C’è così tanta calzante ironia, così tante idee divertenti almeno in tutta la prima parte del film (quella più gustosamente sentimentale e smielata), una così buona imitazione dell’espressionismo da sceneggiata, che è difficile non farsene travolgere, anche passando sopra al fatto che ci sono nel cast attori non napoletani che recitano in napoletano (Claudia Gerini). Semmai è quando nella seconda parte la vocazione d’azione anni ‘70 dei Manetti prende il sopravvento che sorgono i primi dubbi.

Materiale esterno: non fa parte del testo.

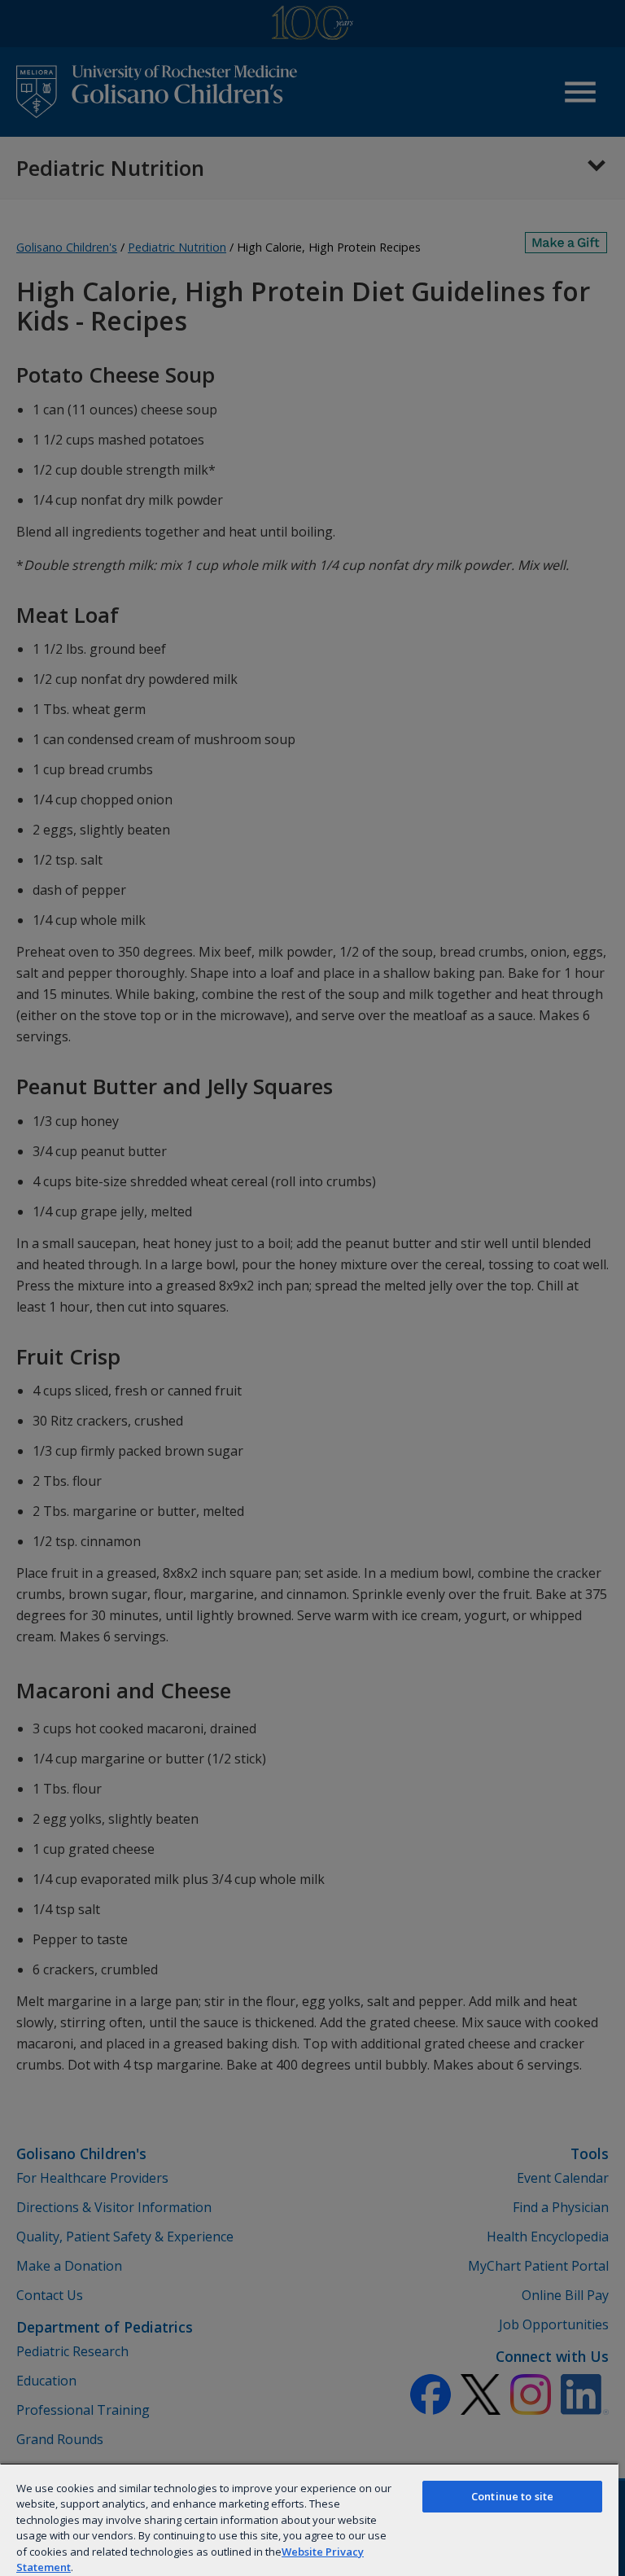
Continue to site (512, 2496)
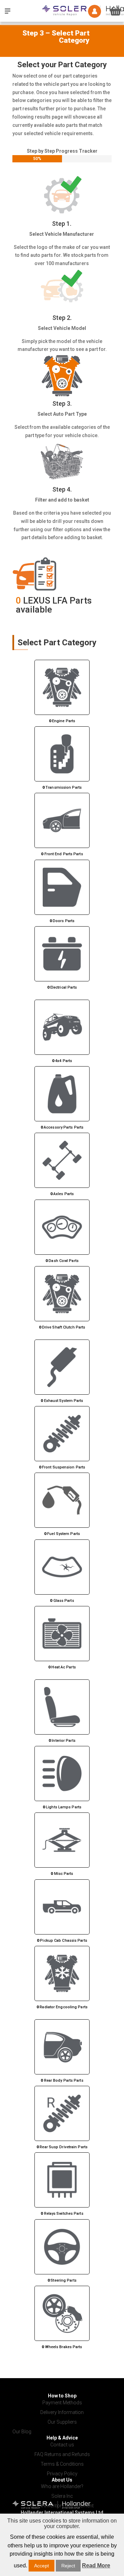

Ammore e Malavita è un’ottima sceneggiata postmoderna e un pessimo poliziesco postmoderno, non solo non ha un’azione degna di questo nome (come sempre nei film dei Manetti) ma quando vi ricorre stona anche molto con i colori e le dinamiche imbastite all’inizio. Manca quindi di coerenza e forse anche per questo (ma soprattutto per come vengono sbrogliati gli intrecci) si arriva spompatissimi alla terza parte, lunga larga e noiosa (eppure il film ha un minutaggio contenuto). Per non dire al finale pieno di doppie sorprese!

Forse allora non era il caso, con il senno di poi, di iniziare il film con un segmento musicale che prende in giro la solita rappresentazione di Napoli, tutta malavita e crimine in stile Gomorra (è girata alle vele di Scampia con dei turisti che rievocano proprio la serie e sono contenti di essere derubati perché è la “Gomorra experience”). Non era il caso perché Ammore e Malavita, con molto gusto, fa la stessa cosa: utilizza uno stereotipo di Napoli (la musica, i sentimenti smodati, i personaggi eccessivi e l’ingerenza del crimine) per fare un film d’intrattenimento che tuttavia non viene bene come Gomorra, sia film che serie. E questo anche perché non ne ha la coerenza nel ritrarre un mondo nero dall’inizio alla fine o gioioso e parodistico dall’inizio alla fine.